A metterci la faccia, tra le forze politiche, c’è solo Riccardo Magi, leader di +Europa, tra i fondatori del comitato promotore, in una conferenza stampa allestita alla Soho House a San Lorenzo a Roma. Magi ammette la sconfitta ma non rinuncia a dare una lettura su numeri e cause: “ha vinto l’astensionismo organizzato che si è fatto forte dell’astensionismo spontaneo. Ma noi non ci sentiamo sconfitti e non devono sentirsi sconfitti i milioni di cittadini che sono andati a votare sì” perché è stato rimesso al centro un tema che “era sparito dalla discussione pubblica”.

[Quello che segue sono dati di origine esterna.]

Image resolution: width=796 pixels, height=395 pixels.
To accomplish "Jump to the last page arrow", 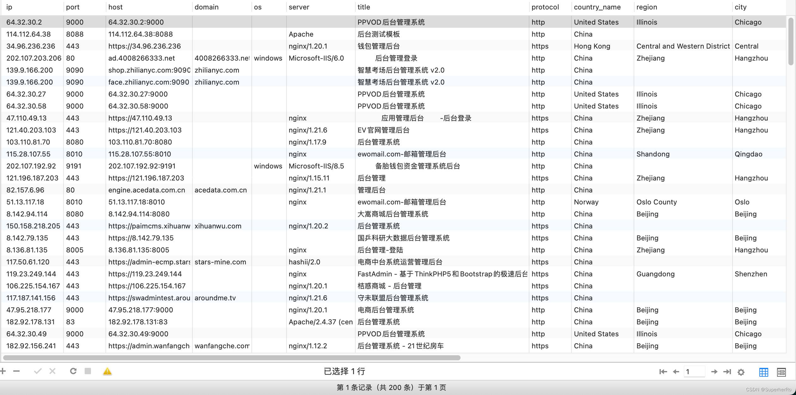I will [x=727, y=372].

Per Magi il referendum rappresenta un “punto di partenza”. Se la prende con la premier Meloni che “gioisce” ma, avverte, “puntare sull’astensionismo si ritorcerà contro” e ce l’ha con la proposta del centrodestra di alzare il numero delle firme necessarie per un referendum da 500mila a 1 milione. Definisce “vergognose” le parole del vicepremier Antonio Tajani sui costi del referendum e lo invita a guardare a quelli dei centri per migranti in Albania. E al leader della Lega Matteo Salvini, risponde: la cittadinanza “non è un regalo. Il tema è solo rimandato”.